These words are striking because the Easter Rising, the rebellion of 1916 led by Patrick Pearse, has until recently been held to be the beginning of Ireland's emergence as an independent state, with a government chosen by its own people – the very government that John Bruton led.

In Ireland today the history of the independence movement that sustained the people for so long is being re-written.

With the 100 anniversary of the rising approaching the Irish Times was genuinely worried. 'The Rising was a complex event', they wrote: 'There is a danger that shorn of context, it can be presented as a glorification of the cult of violence, as happened in 1966'. The spectre of the 50 anniversary of the Rising, in 1966, is almost as problematic as the original event of 1916. That is because many believe that the forthright celebration of that anniversary led directly to the outbreak of conflict in the still-occupied Six Counties of northern Ireland in 1969. So, for example, a special report by the British-Irish Parliamentary Assembly worries that Eamon De Valera's celebrations in 1966 'may have contributed to the environment from which the troubles may have emerged later in the decade'. Celebrating history in Ireland, it seems, is fraught with fears of stirring up ancient hatreds.

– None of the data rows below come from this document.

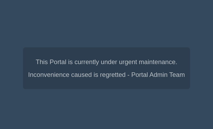Click the dash before 'Portal Admin Team'
Screen dimensions: 213x129
coord(128,75)
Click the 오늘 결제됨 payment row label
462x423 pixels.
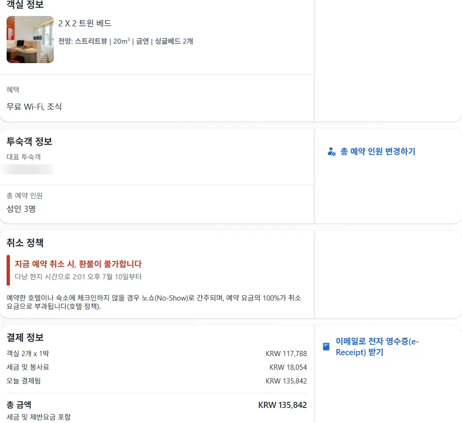24,381
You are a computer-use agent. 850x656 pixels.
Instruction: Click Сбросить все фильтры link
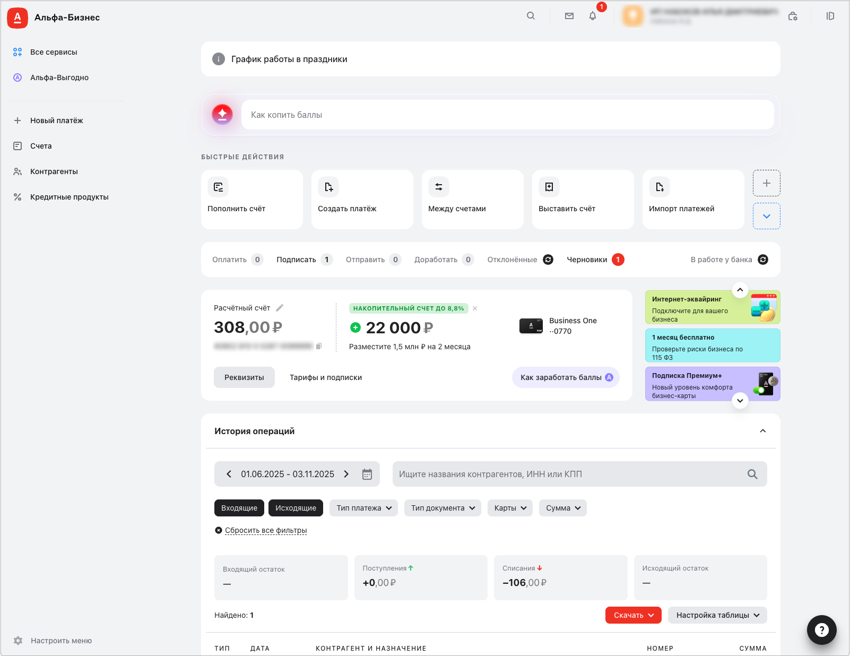[x=265, y=530]
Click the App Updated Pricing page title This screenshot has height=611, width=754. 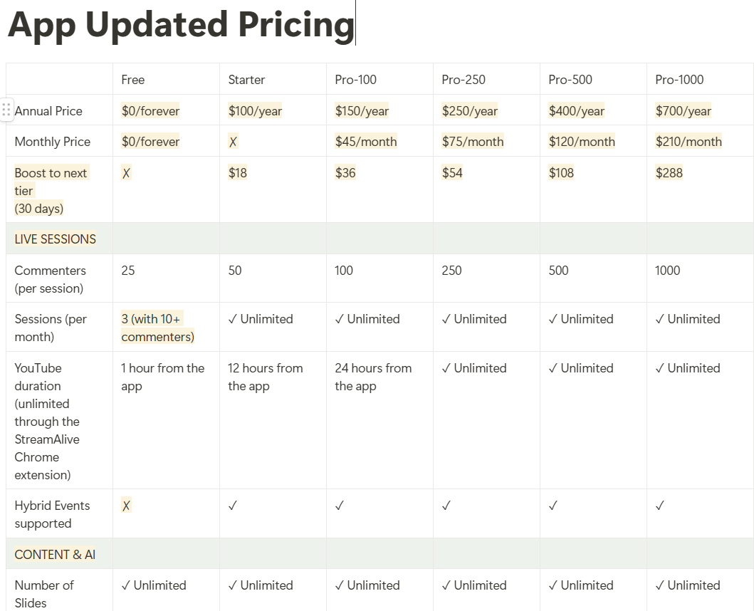click(181, 26)
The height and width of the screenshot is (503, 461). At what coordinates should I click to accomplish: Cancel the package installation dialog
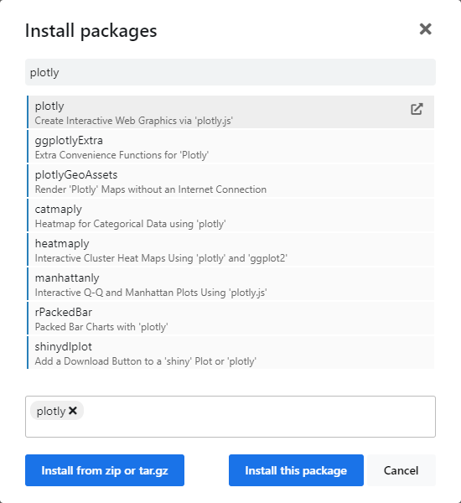[401, 470]
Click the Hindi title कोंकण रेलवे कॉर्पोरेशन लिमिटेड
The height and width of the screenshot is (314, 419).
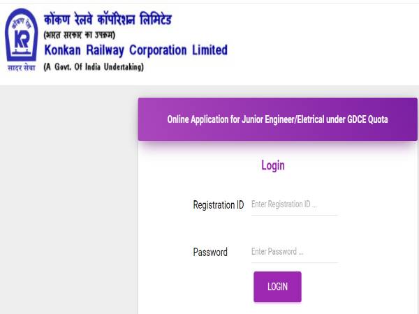pos(108,20)
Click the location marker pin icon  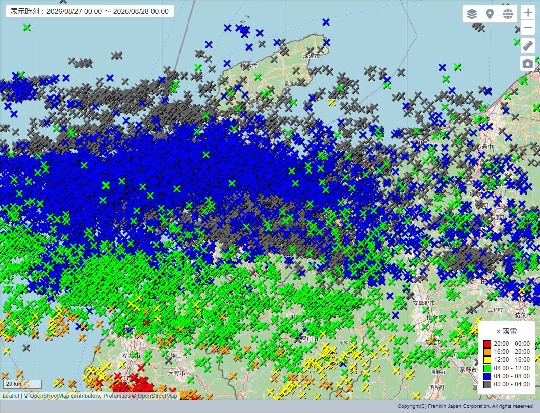click(x=490, y=14)
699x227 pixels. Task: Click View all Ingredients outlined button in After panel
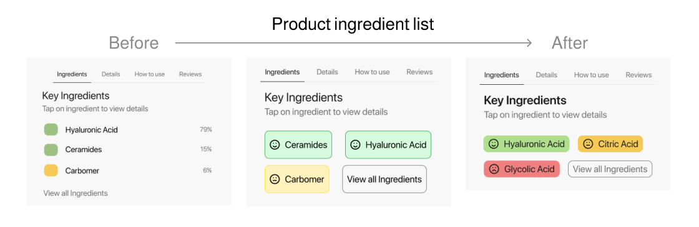[610, 169]
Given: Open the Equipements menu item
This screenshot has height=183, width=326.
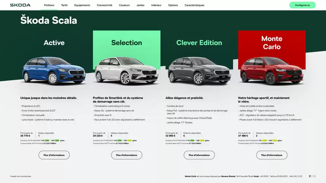Looking at the screenshot, I should pyautogui.click(x=82, y=5).
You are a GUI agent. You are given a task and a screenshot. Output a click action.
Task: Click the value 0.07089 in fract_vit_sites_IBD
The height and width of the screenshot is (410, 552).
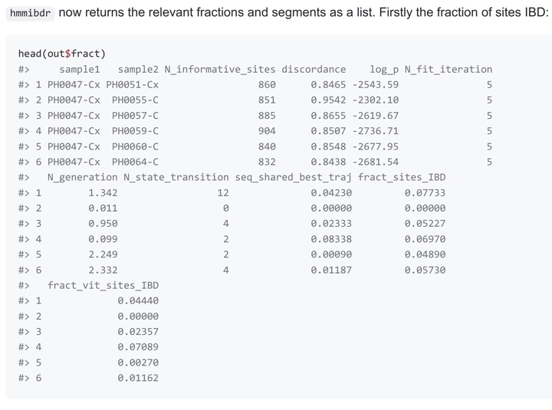click(138, 347)
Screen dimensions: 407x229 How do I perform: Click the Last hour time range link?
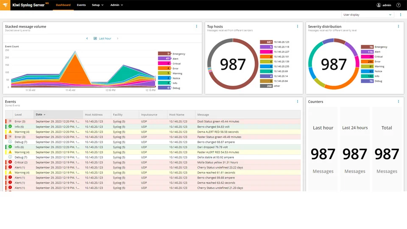point(105,39)
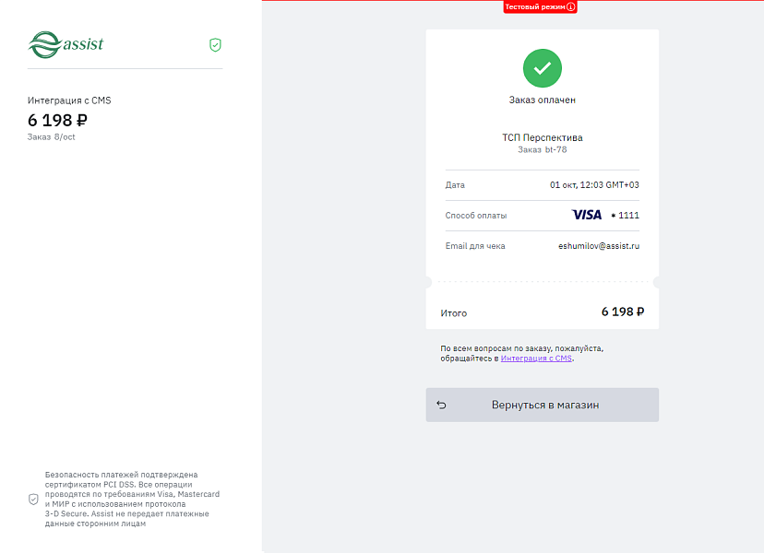Image resolution: width=764 pixels, height=553 pixels.
Task: Click the info icon in test mode banner
Action: click(x=571, y=6)
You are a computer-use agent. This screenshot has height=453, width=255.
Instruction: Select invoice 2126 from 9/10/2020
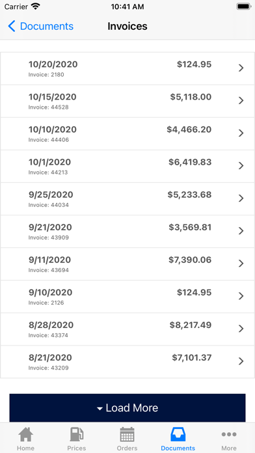[x=128, y=297]
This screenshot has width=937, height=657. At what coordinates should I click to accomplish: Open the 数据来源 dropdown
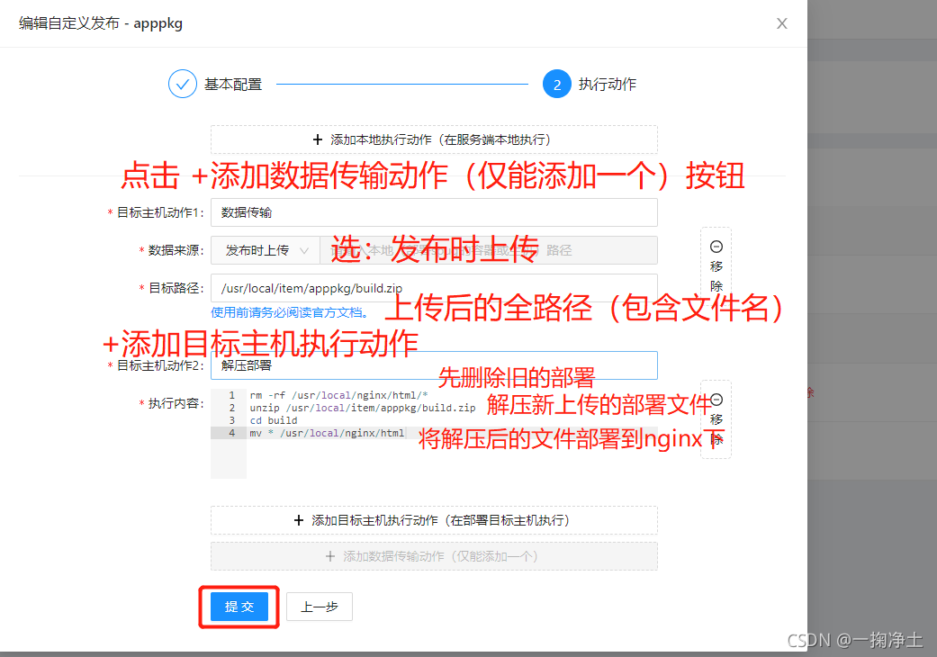pyautogui.click(x=265, y=250)
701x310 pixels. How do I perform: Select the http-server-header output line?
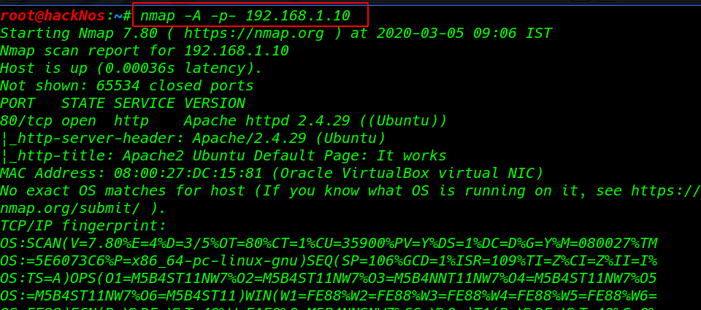(193, 139)
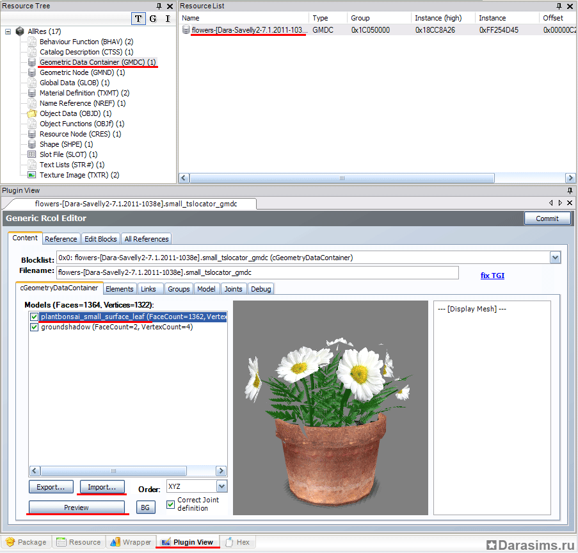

The Rising, claims the leading political commentator Stephen Collins, was a violent conspiracy that was out of keeping with the Irish Parliamentary Party of John Redmond. 'Most of our modern political leaders have far more in common with the values of the old Irish Parliamentary Party and its leader than they have with those who directed the activities of the Irish Republican Brotherhood' – the militants of the Rising. 'Yet our current generation of politicians', writes Collins, are 'falling over themselves to pay obeisance to revolutionary leaders whose values they don't actually share'. Angered by the revolutionary moment embedded in Irish politics, Collins protests that 'the majority of law-abiding people who live by democratic standards are required to despise those earlier generations who adhered to the same values' – Redmond and the Parliamentarians, he means – 'while honouring those who rejected them', the rebels.

This view of the Rebels of 1916 would surely have been welcomed by English Tories of 100 years ago, but it is a surprise to hear an Irish political journalist dismiss the event that won Ireland its own parliament and right to debate its freedom as anti- democratic. Such, though, is the discomfort of the Irish political class with their own history, a discomfort that is driving them to dismiss it.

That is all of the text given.